“Fed up, can’t take it anymore,” shouted the 75-person crowd that paraded from the Pardall Tunnel to Storke Plaza yesterday. Confused cyclists swerved off the bike path to avoid the mass, which marched to commemorate May 1, International Worker’s Day.
Participants began congregating by Pardall Tunnel at 7:30 a.m., and by noon, a group of 40 students, staff and professors departed toward campus with cardboard signs and megaphones in tow, snowballing support along the way.

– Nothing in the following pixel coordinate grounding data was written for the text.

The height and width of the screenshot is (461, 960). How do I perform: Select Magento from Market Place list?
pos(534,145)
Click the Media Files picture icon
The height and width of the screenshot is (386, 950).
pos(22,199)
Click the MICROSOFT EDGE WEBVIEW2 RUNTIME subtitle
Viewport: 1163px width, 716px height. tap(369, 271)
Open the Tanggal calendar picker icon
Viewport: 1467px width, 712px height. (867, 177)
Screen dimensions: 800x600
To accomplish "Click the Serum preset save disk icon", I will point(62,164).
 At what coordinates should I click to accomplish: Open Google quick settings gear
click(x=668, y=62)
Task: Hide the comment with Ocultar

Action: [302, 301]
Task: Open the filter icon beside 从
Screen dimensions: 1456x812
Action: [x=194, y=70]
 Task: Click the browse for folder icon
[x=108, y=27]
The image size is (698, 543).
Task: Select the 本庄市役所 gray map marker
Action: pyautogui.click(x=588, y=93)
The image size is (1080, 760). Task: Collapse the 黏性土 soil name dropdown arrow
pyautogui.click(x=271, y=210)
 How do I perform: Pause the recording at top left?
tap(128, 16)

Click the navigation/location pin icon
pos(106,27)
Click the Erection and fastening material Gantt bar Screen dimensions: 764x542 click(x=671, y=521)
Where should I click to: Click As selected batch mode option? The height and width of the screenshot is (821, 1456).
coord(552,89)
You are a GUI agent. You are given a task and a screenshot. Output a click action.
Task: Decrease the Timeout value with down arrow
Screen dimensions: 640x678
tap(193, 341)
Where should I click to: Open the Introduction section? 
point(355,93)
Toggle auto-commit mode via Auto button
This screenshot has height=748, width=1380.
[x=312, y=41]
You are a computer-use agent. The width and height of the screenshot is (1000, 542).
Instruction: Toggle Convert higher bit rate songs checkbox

Many wore black scarves and chanted slogans to draw the attention of passersby to undocumented worker and immigrant issues.
“We need to acknowledge the invisible immigrant workers who keep society running,” rally organizer and third-year sociology major Natalie Engber said. “The more people know about these issues, the more they’re involved.”
Once in front of Storke Tower, the crowd listened to speeches by professors from the Asian-American Studies, Sociology and Chicano/Chicana Studies Depts.
Diane Fujino, an Asian American Studies professor, discussed action students can take in response to legislation like House Resolution 4437, which last year’s “Great American Boycott” protests focused on.
“When we see unjust laws, we have not only a right, but a responsibility to do something about it,” Fujino said.
House Resolution 4437, which was passed Dec. 16, 2006, stipulated increased control along the Mexico and United States border, forced detained illegal immigrants into federal custody and mandated employer verification of employee citizenship.
However, the turnout of this year’s protest on campus was smaller than last year’s 150 as HR 4437 died in the Senate last year, Engber said.
“Last year House Resolution 4437 was coming out and there was a huge community response,” Engber said. “This year, there’s not that type of legislation to rally around.”
This year, Engber said protesters marched for fair wages and equal human rights for illegal immigrants and undocumented workers.
“Worker’s rights are human rights,” Engber said. “We want to end the deportations and the raids because they dehumanize people. I believe that people should have the right to cross borders freely, to have access to education and to make a living wage.”
Bob Pinto, a UCSB groundskeeper and American Federation of State, County and Municipal Employees union member, said only he and two other workers attended the rally yesterday because most maintenance and custodial employees needed to continue working.
“It’s virtually impossible for workers to lose a day’s pay and come here,” Pinto said.
Last week, rally organizers delivered a resolution to Executive Vice Chancellor Gene Lucas asking for the administration to prevent any type of retaliation against workers who attended the rally yesterday. However, the UCSB administration replied saying that there would be no reprisal for worker attendance at the rally, and in fact such a response would go against UC policy.